Perhaps more fundamental is concern around the basic business model. Walker (2018) states:

After studying scores of instances of CEO activism, I’ve noticed one overarching trend: most business leaders who have spoken out have adopted the moral language of activism. They rarely, if ever, lay out a thorough business case for the positions they’ve taken.

As a practical matter, there is little guarantee a firm that successfully advocates for societal change will see a preferential allocation of the economic outcome of that change. Conceivably, such benefit can be absorbed by spending on competing products, spending in unrelated product categories and increased savings activity. Controlling for MS as well as stakeholder performance, we specifically hypothesize that SNMS is negatively associated with CFP (H2).

2.2.2 Market strategy.

Market strategy refers to the “… concerted pattern of actions taken [by the firm] in the market environment” (Baron, 1995, p. 47).

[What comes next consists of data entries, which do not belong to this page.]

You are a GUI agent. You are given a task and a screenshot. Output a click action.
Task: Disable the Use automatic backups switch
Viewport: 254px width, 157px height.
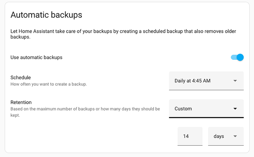tap(237, 57)
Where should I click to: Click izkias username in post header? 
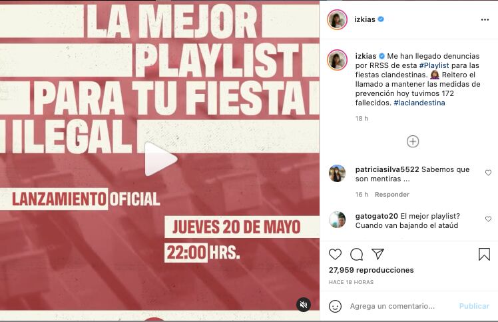point(365,19)
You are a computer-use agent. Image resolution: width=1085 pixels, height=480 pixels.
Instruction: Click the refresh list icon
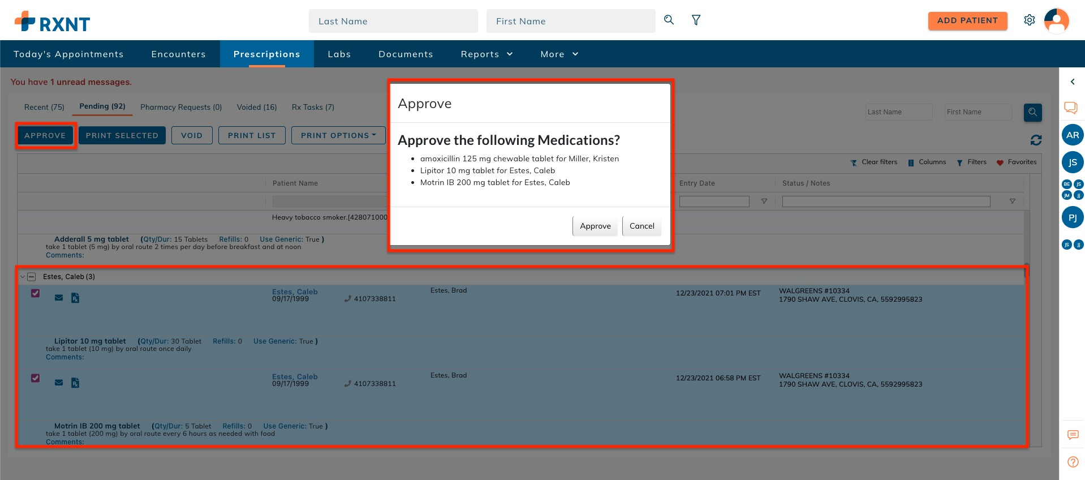tap(1036, 140)
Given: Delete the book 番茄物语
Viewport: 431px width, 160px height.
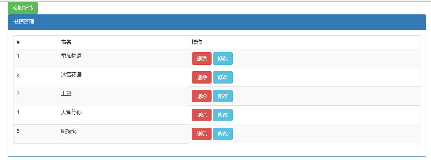Looking at the screenshot, I should 202,59.
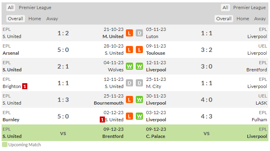
Task: Click the red card badge next to Brighton
Action: click(25, 86)
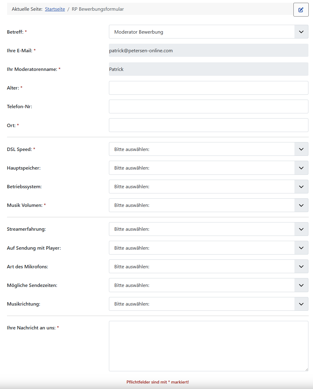Open the Hauptspeicher dropdown
The image size is (313, 389).
(202, 168)
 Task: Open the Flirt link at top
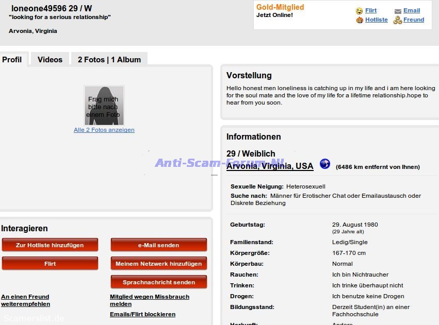click(x=371, y=10)

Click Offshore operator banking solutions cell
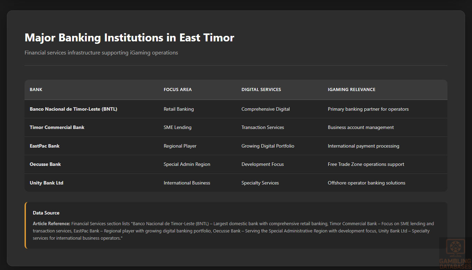pos(366,183)
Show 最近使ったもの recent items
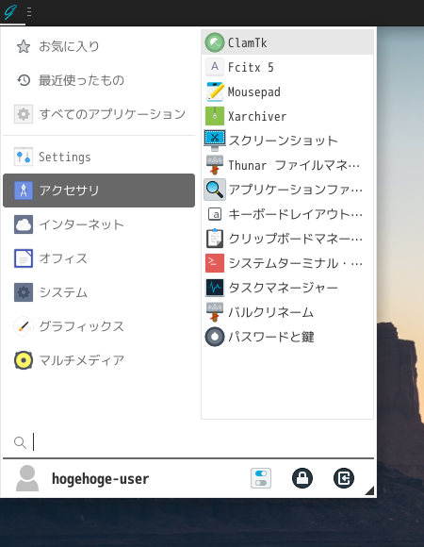This screenshot has width=424, height=547. tap(99, 80)
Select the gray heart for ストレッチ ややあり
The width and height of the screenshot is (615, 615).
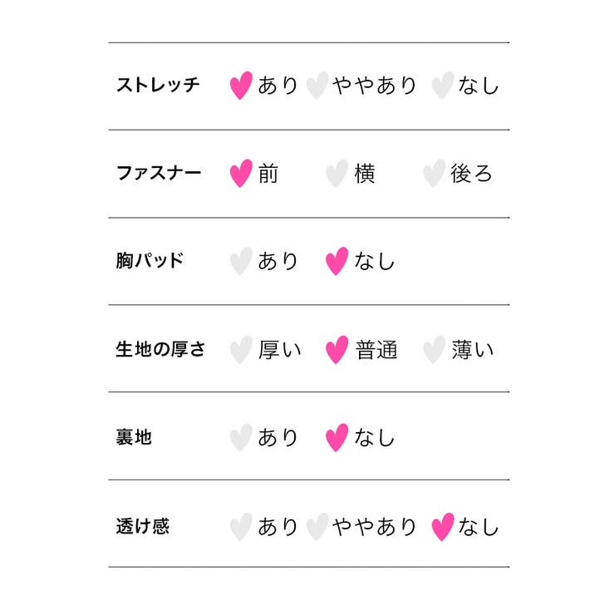coord(317,86)
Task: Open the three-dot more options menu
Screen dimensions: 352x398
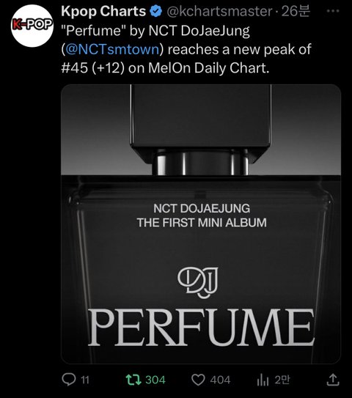Action: coord(333,11)
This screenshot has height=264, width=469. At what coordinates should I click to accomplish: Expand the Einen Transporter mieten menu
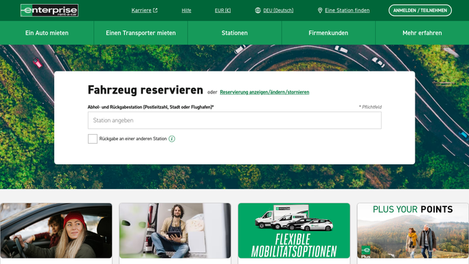click(x=141, y=33)
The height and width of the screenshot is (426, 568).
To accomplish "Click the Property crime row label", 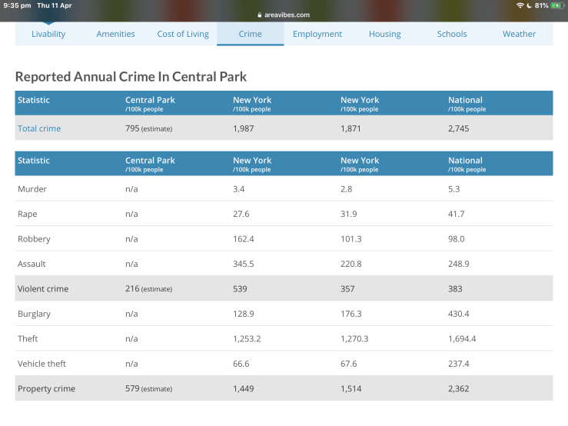I will [x=46, y=389].
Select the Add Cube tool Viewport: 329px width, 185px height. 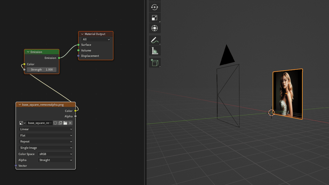coord(155,63)
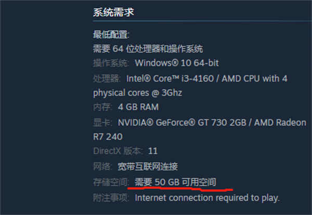312x215 pixels.
Task: Click the 操作系统 label
Action: (111, 63)
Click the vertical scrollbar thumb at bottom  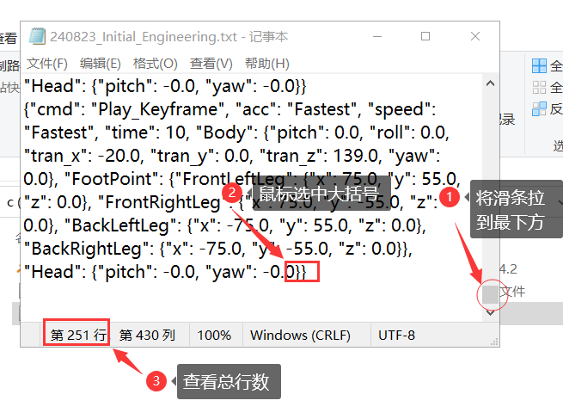point(490,294)
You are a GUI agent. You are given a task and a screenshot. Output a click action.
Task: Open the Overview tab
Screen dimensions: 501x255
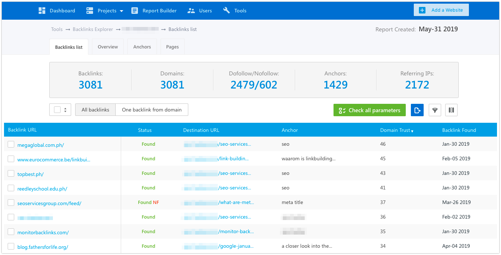pyautogui.click(x=108, y=47)
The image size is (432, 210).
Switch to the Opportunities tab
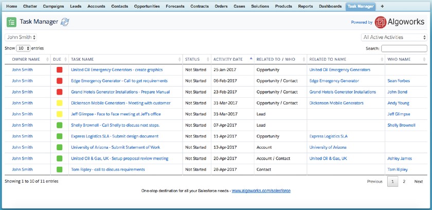click(147, 7)
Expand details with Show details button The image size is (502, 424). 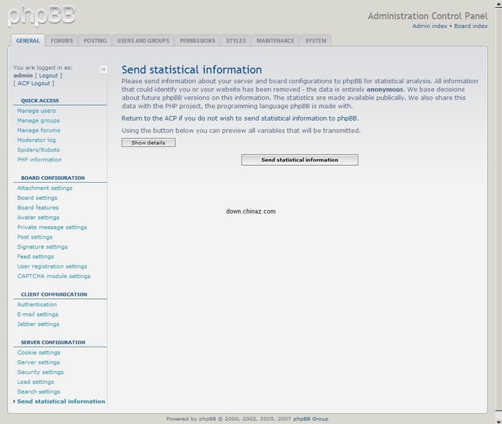[x=148, y=143]
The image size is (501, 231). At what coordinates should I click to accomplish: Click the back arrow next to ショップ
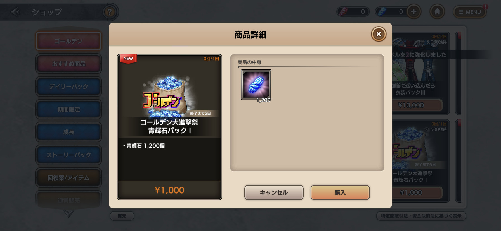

To create customer value, firms develop strategies grounded in market orientation (Kohli and Jaworski, 1990; Narver and Slater, 1990), deploy market-focused or “outside-in” capabilities such as market sensing, customer linking and channel bonding (Day, 1994, 2014; Morgan et al., 2009), and emphasize key aspects of customer experience such as engagement and value co-creation (van Doorn et al., 2010).

2.2.2.1 Relationship to social nonmarket strategy.

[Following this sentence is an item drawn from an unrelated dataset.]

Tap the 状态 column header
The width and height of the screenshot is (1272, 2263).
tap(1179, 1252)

We expect a positive relationship between SNMS and MS. Certainly, a stakeholder perspective is influential within the practice and study of marketing (Gundlach and Wilkie, 2009; Hillebrand et al., 2015; Hult et al., 2011; Laczniak and Murphy, 2012; Sheth and Uslay, 2007; Slater and Narver, 1994). To a large extent, such movement is intuitive: market environments are embedded in larger social environments (Zhang and Watson, 2020), and to create value in either environment, the firm must effectively generate, disseminate, and respond to relevant information concerning unmet needs and competitive shortcomings (Kiessling et al., 2016). Additionally, market orientation and stakeholder orientation often coincide (i.e. stakeholder marketing; Ferrell et al., 2010), and innovative firms exercising outside-in capabilities are noted for committing greater resources to corporate philanthropy (Saeed et al., 2015). Accordingly, we hypothesize that SNMS is positively associated with MS (H3).

2.2.2.2 Performance outcomes of market strategy.

MS cannot be effective absent the superior creation of customer value (Slater and Narver, 1994). Controlling for SNMS, we expect that higher MS will correlate with higher stakeholder performance, at least at the customer level. However, marketing embraces value creation for many stakeholders (Ferrell et al., 2010; Hillebrand et al., 2015; Hult et al., 2011). For example, firms with higher market orientation tend to perform better with their “internal” customers; as Kirca et al. (2005) found in their meta-analysis, market orientation is positively related to job satisfaction (corrected mean r = 0.61), organizational commitment (corrected mean r = 0.71), and other employee outcomes. Indeed, the extent to which a firm performs well with its external customers depends heavily on its performance with internal customers (Heskett et al., 2008). However, this stakeholder focus does extend beyond employees, customers, and distributors. Accordingly, firms using market-based strategies recognize that value is co-created with and alongside multiple stakeholders and that, while customers remain an important stakeholder group, engaging all stakeholders is critical for success (Hillebrand et al., 2015). Controlling for SNMS, we specifically hypothesize that MS is positively associated with stakeholder performance (H4).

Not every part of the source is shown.